──────── Input data

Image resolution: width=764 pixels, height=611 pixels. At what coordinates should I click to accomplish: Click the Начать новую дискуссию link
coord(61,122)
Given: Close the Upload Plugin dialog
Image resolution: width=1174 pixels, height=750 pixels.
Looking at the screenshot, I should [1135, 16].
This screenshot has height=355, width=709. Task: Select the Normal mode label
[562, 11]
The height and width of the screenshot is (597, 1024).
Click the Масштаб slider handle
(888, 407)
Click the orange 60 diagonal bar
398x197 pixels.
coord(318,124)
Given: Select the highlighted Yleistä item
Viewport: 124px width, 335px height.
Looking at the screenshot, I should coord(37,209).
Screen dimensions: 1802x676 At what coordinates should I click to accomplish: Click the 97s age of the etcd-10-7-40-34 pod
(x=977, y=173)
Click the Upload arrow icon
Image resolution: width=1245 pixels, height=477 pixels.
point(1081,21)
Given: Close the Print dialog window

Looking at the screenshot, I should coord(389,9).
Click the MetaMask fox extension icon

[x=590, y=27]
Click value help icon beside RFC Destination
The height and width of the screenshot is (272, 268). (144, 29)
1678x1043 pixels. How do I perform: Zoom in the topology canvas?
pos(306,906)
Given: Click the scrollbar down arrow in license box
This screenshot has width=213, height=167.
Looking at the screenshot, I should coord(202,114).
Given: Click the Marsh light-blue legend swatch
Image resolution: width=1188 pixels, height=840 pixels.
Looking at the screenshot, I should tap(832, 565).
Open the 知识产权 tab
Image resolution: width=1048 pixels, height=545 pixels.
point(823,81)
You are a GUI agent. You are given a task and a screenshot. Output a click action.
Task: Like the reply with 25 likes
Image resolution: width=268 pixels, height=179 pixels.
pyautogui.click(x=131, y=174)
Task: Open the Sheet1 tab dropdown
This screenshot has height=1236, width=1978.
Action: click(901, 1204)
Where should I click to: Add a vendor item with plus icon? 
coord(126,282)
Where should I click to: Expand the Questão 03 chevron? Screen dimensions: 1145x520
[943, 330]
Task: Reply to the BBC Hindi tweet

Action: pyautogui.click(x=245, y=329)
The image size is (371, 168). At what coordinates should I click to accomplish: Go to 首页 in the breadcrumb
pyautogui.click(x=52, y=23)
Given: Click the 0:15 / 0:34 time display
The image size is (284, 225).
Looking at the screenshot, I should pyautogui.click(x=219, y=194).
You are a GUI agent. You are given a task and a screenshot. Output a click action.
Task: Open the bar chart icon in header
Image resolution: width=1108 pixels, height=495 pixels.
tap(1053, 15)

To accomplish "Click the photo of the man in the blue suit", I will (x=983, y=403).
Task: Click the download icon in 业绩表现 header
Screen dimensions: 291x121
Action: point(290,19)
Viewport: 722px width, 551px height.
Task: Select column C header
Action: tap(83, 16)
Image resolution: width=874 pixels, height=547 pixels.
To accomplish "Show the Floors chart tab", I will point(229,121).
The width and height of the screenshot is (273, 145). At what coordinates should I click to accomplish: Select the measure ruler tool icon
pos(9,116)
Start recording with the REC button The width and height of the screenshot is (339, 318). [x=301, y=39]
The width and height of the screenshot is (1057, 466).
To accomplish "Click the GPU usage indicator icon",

────────────────

▸ **The task**
In the data above, change every "Image resolution" to "Screen size" and keep everything else the same.

▸ **Solution for this task**
Screen size: width=764 pixels, height=611 pixels. At what coordinates should I click to accomplish: Click the Начать новую дискуссию link
coord(61,122)
Given: Close the Upload Plugin dialog
Screen size: width=1174 pixels, height=750 pixels.
Looking at the screenshot, I should [1135, 16].
This screenshot has height=355, width=709. Task: Select the Normal mode label
[562, 11]
The height and width of the screenshot is (597, 1024).
Click the Масштаб slider handle
(888, 407)
Click the orange 60 diagonal bar
398x197 pixels.
coord(318,124)
Given: Select the highlighted Yleistä item
Viewport: 124px width, 335px height.
Looking at the screenshot, I should coord(37,209).
Screen dimensions: 1802x676 At what coordinates should I click to accomplish: Click the 97s age of the etcd-10-7-40-34 pod
(x=977, y=173)
Click the Upload arrow icon
Screen size: width=1245 pixels, height=477 pixels.
point(1081,21)
Given: Close the Print dialog window

Looking at the screenshot, I should coord(389,9).
Click the MetaMask fox extension icon

[x=590, y=27]
Click value help icon beside RFC Destination
The height and width of the screenshot is (272, 268). (144, 29)
1678x1043 pixels. How do I perform: Zoom in the topology canvas?
pos(306,906)
Given: Click the scrollbar down arrow in license box
This screenshot has width=213, height=167.
Looking at the screenshot, I should coord(202,114).
Given: Click the Marsh light-blue legend swatch
Screen size: width=1188 pixels, height=840 pixels.
Looking at the screenshot, I should tap(832, 565).
Open the 知识产权 tab
Screen size: width=1048 pixels, height=545 pixels.
point(823,81)
You are a GUI agent. You are given a task and a screenshot. Output a click action.
Task: Like the reply with 25 likes
Screen size: width=268 pixels, height=179 pixels.
pyautogui.click(x=131, y=174)
Task: Open the Sheet1 tab dropdown
This screenshot has height=1236, width=1978.
Action: click(901, 1204)
Where should I click to: Add a vendor item with plus icon? 
coord(126,282)
Where should I click to: Expand the Questão 03 chevron? Screen dimensions: 1145x520
[943, 330]
Task: Reply to the BBC Hindi tweet

Action: pyautogui.click(x=245, y=329)
The image size is (371, 168). At what coordinates should I click to accomplish: Go to 首页 in the breadcrumb
pyautogui.click(x=52, y=23)
Given: Click the 0:15 / 0:34 time display
The image size is (284, 225).
Looking at the screenshot, I should pyautogui.click(x=219, y=194).
You are a GUI agent. You are given a task and a screenshot. Output a click action.
Task: Open the bar chart icon in header
Screen size: width=1108 pixels, height=495 pixels.
tap(1053, 15)

To accomplish "Click the photo of the man in the blue suit", I will (x=983, y=403).
Task: Click the download icon in 业绩表现 header
Screen dimensions: 291x121
Action: point(290,19)
Viewport: 722px width, 551px height.
Task: Select column C header
Action: tap(83, 16)
Screen size: width=874 pixels, height=547 pixels.
To accomplish "Show the Floors chart tab", I will point(229,121).
The width and height of the screenshot is (273, 145). At what coordinates should I click to accomplish: Select the measure ruler tool icon
pos(9,116)
Start recording with the REC button The width and height of the screenshot is (339, 318). [x=301, y=39]
The width and height of the screenshot is (1057, 466).
To accomplish "Click the GPU usage indicator icon",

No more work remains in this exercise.